Alan's discovery near Palenque - Mayan culvert complete with bats

Inside the bat cave: detail

Later on, as we sat eating our supper we watched as hundreds of fireflies came out and gave us the most wonderful show. It was just as if the stars had fallen to earth and were dancing on the grass.

We got up early on Monday morning to visit the ruins at Palenque as soon as the site opened at 8 am to avoid the crowds and try to keep cool.

Palenque is yet another of Mexico's World Heritage sites and we thought the ruins were amazing. You approach them through a jungle path and then come out into a great plaza with monolithic stepped buildings all around.

Mayan ruin at Palenque - Temple of the Inscriptions

Temple of the Skull at Palenque

View of the Palace with observation tower

Gallery at the Palace

Bas relief on the Temple of the Sun (within the Palace)

The Temple of the Cross

View of Palenque ruins from Temple of Inscriptions

As we were walking down from the main group there were a number of culverted streams and the designs of the culverts were pretty well identical to the little bat cave that Alan found about a mile away in the jungle, suggesting that the developed area of Palenque was far bigger than the site currently excavated. We crossed a stream with a wonderful series of pools which were described as the Queen's bathing pool.

Overgrown ruins at Palenque

Queen's swimming pool at Palenque

We got back in time for a nice lunch and a leisurely cool off in the hotel swimming pool, followed later in the day by another wonderful firefly display during supper.

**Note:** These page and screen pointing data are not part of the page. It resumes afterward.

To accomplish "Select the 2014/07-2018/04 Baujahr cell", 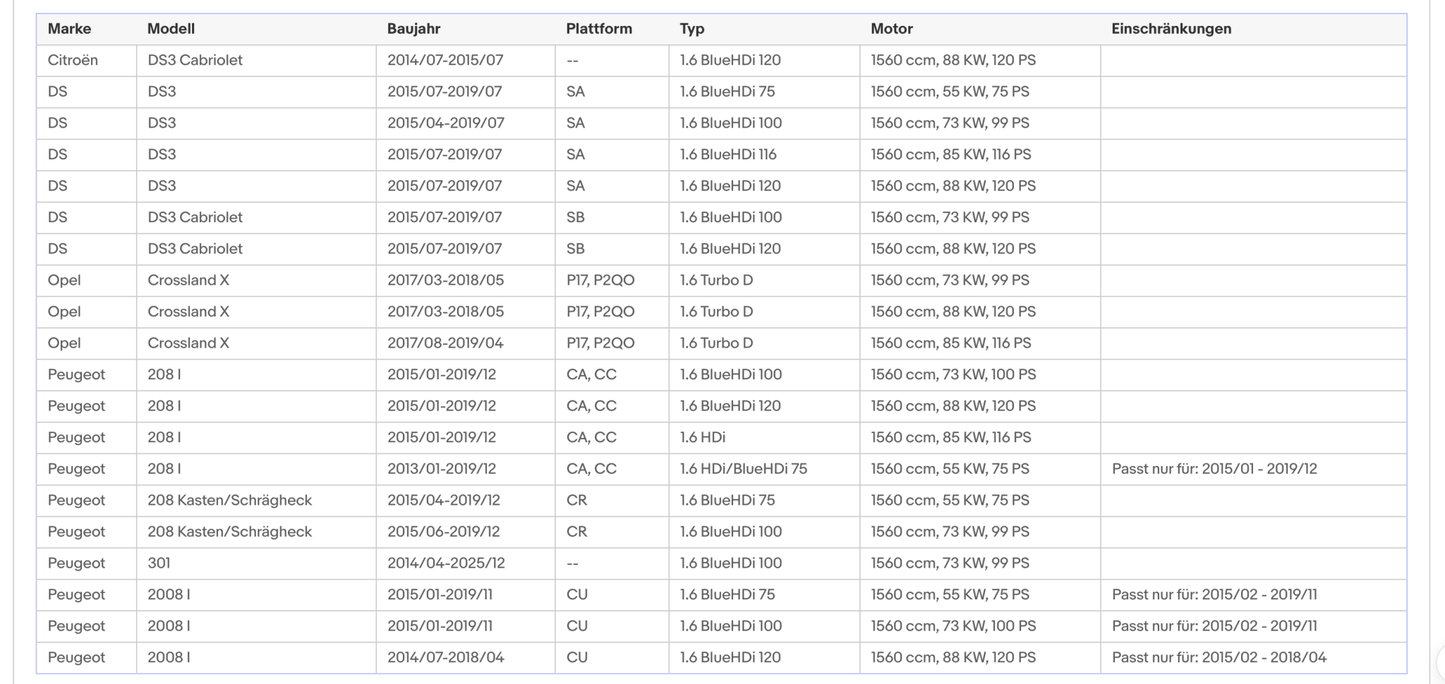I will click(445, 658).
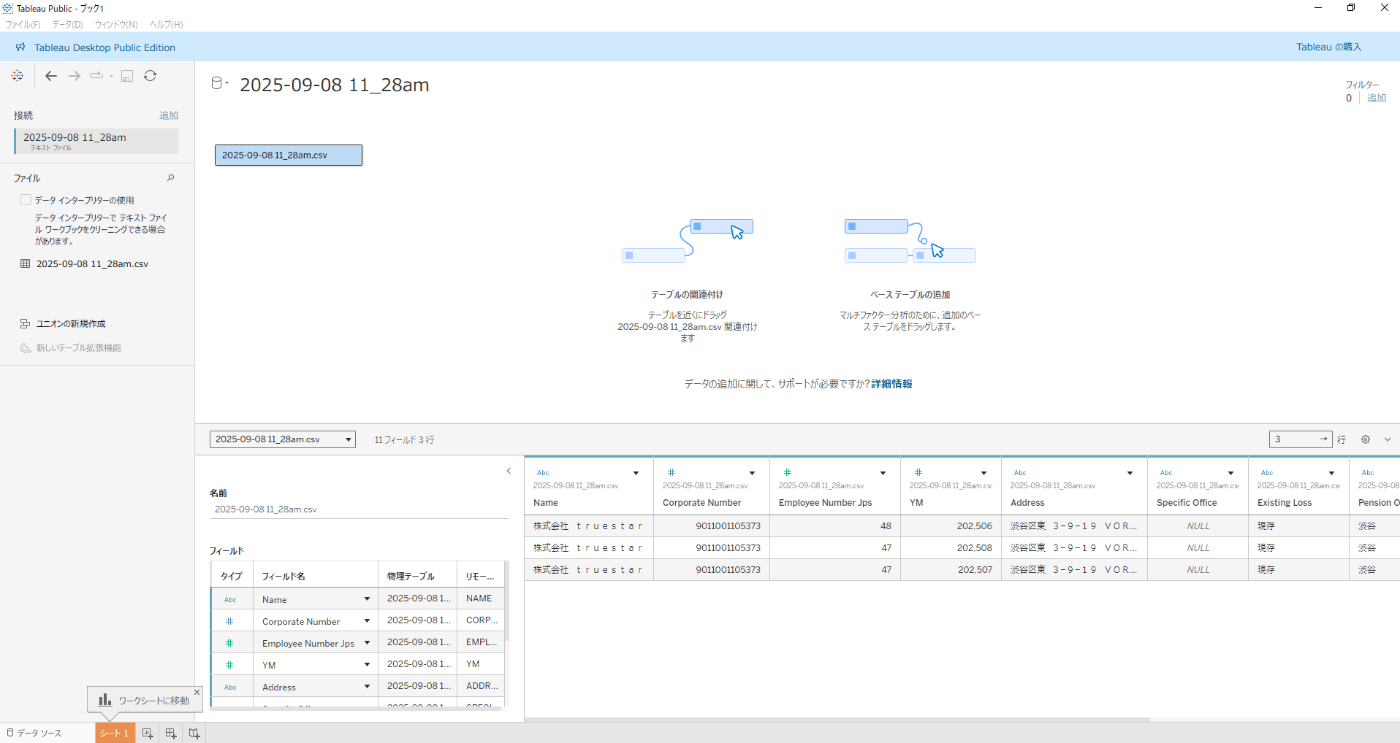Click the row count input field
The width and height of the screenshot is (1400, 743).
(1293, 439)
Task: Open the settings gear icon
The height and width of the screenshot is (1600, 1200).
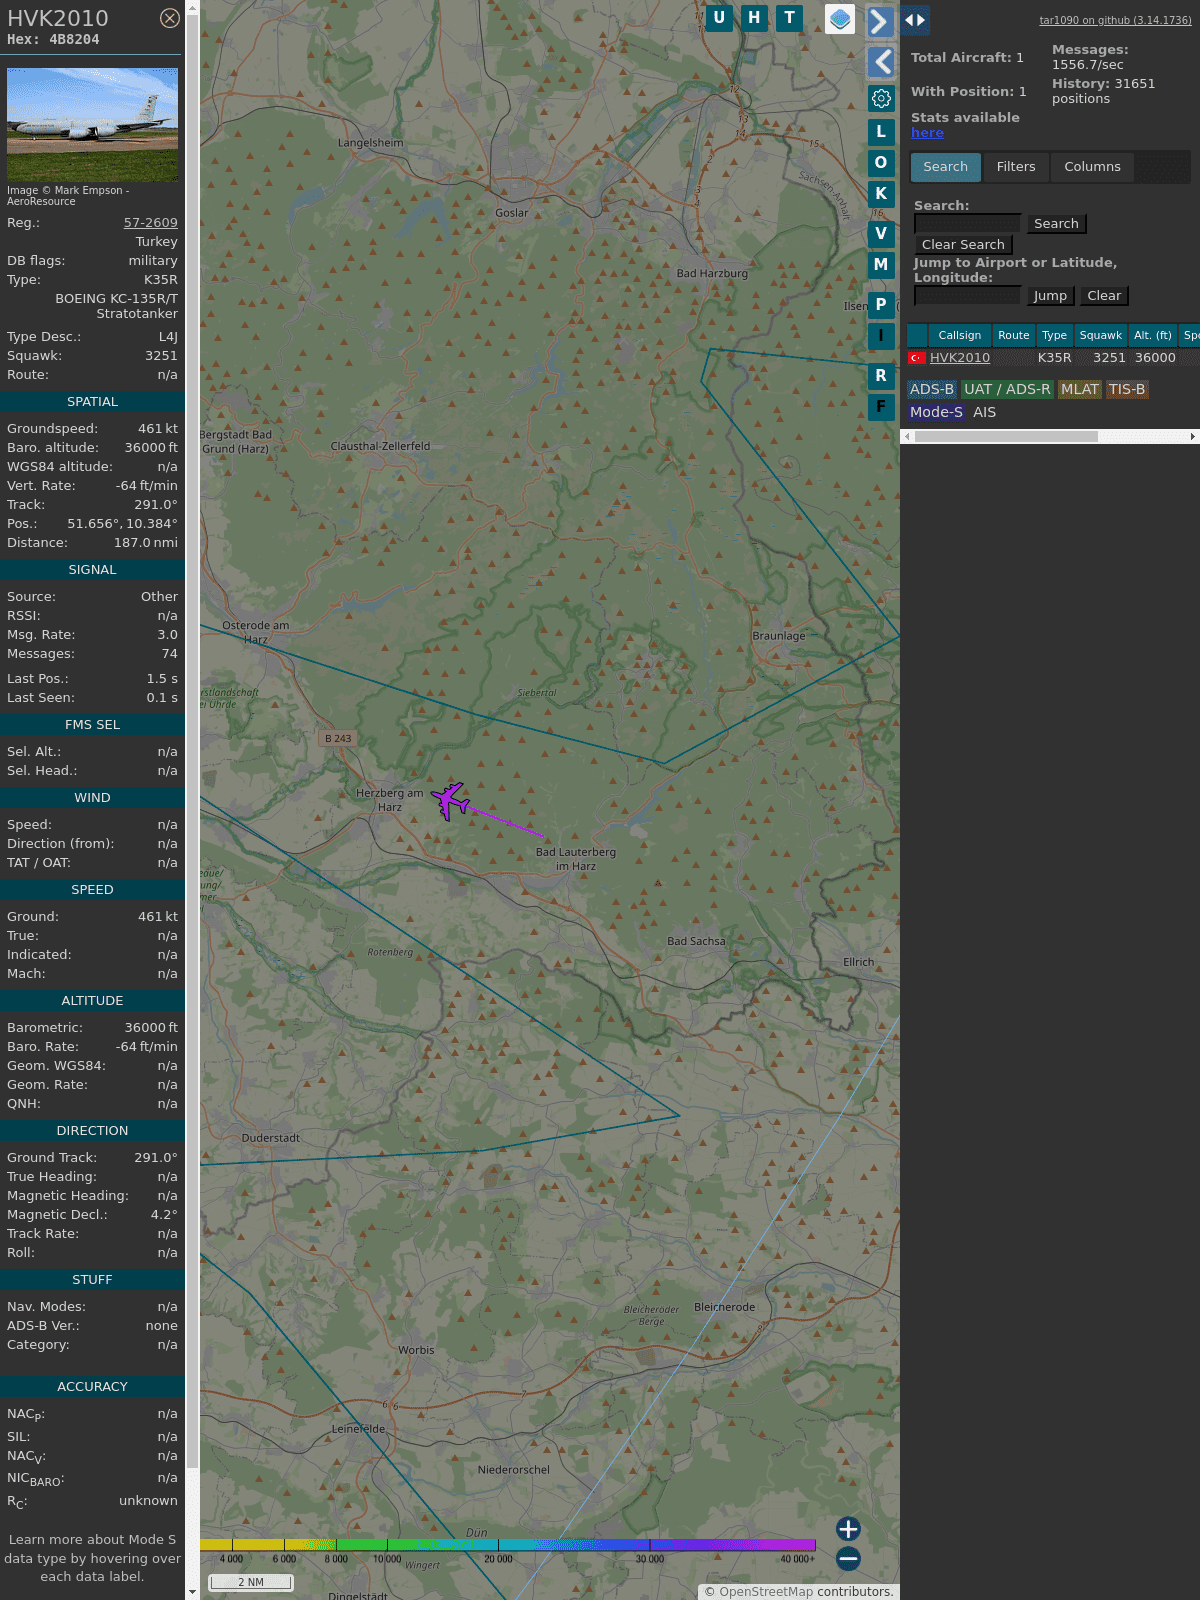Action: [x=881, y=98]
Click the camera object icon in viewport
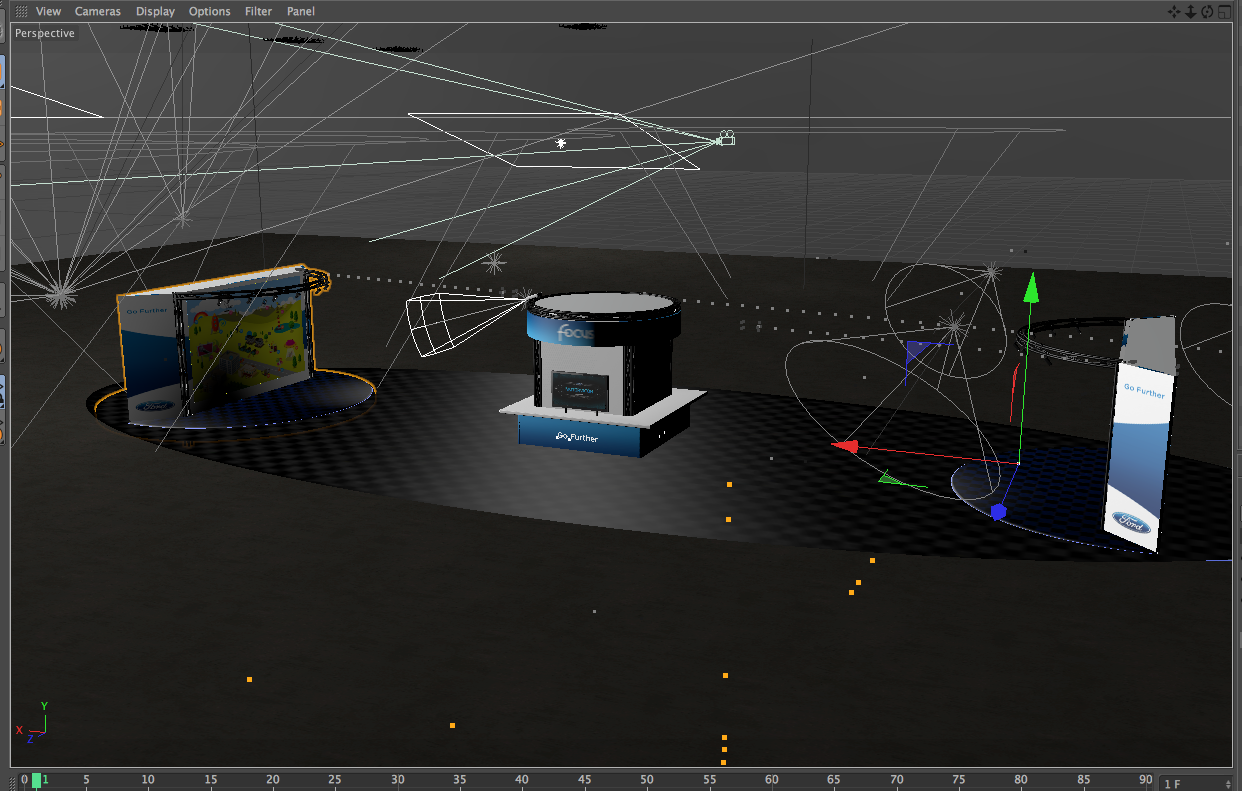 tap(726, 138)
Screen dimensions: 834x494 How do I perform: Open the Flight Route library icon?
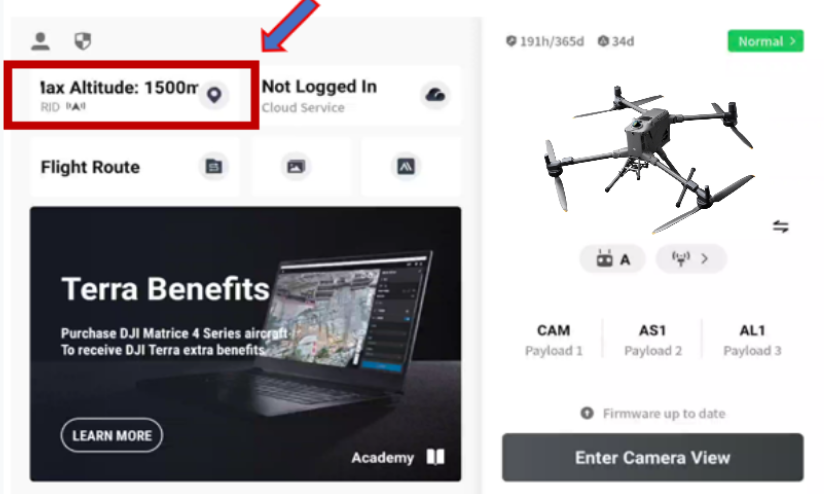[x=214, y=166]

Whilst we were packing up Footloose Lucy on Tuesday morning we were entertained, not to say disturbed, by a bunch of howler monkeys in a tree just next to where we were camping. We have been constantly aware of these monkeys the entire time we have been in this area due to the very loud howling noise they make but this was the first time they put on a good show for us, leaping around and orchestrating in their inimitable manner. The other great memories we will take away from Chiapas are the butterflies, dancing around in their hundreds by day, and the fireflies dancing around in their hundreds by night. Magical!

So, we bid farewell to the Chiapas region on Tuesday and arrived in Campeche after a 6 hour drive. We are very much looking forward to our next few days here.

PS - Whilst writing this post we have read the news that Theresa May is the new UK Prime Minister which we very much welcome!